Stabile Beiträge, Überschüsse bei den Kassen: Ist die Kostenexplosion im Gesundheitswesen gedämmt?

In den vergangenen Jahren gehörte der Anstieg der Kosten unseres Gesundheitswesens zu den alarmierendsten innenpolitischen Problemen. Die Beitragssätze, die die Mitglieder der gesetzlichen Krankenversicherung an ihre Kassen zu zahlen hatten, stiegen mindestens einmal im Jahr, und die sogenannte Beitragsbemessungsgrenze – jenes Einkommen, von dem sie ihre Beitragsprozente abziehen müssen – erhöhte sich außerdem. Doch nun scheint es damit vorbei zu sein: Eine generelle Beitragserhöhung ist nicht mehr in Sicht, eine Beitragssenkung dagegen möglich. Was ist passiert?

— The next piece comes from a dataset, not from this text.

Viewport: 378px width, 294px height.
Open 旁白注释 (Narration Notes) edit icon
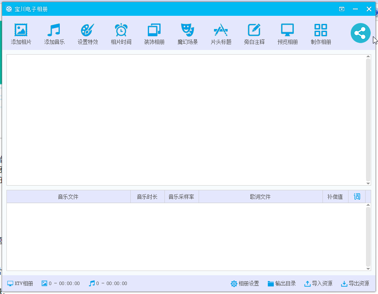254,30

Hüten wir uns, der aus politischer Selbstgefälligkeit entstandenen Parole zuzustimmen, die Kostendämpfung sei die Frucht jenes seit Juli geltenden Gesetzes, das sie zum Ziel hat. Wer Juli geltenüberschätzt die Wirksamkeit dieses Gesetzes, und er unterschätzt die im verkorksten System unseres Gesundheitswesens noch immer schlummernde inflationäre Dynamik. Er könnte enttäuscht werden, wenn sich, irgendwann einmal, die allgemeine wirtschaftliche Entwicklung bessert und meine jene Ängste und jene Zurückhaltung der Nachfrage verflogen sein werden, die sich derzeit im Gesundheitswesen wie auch in vielen anderen Bereichen bemerkbar machen.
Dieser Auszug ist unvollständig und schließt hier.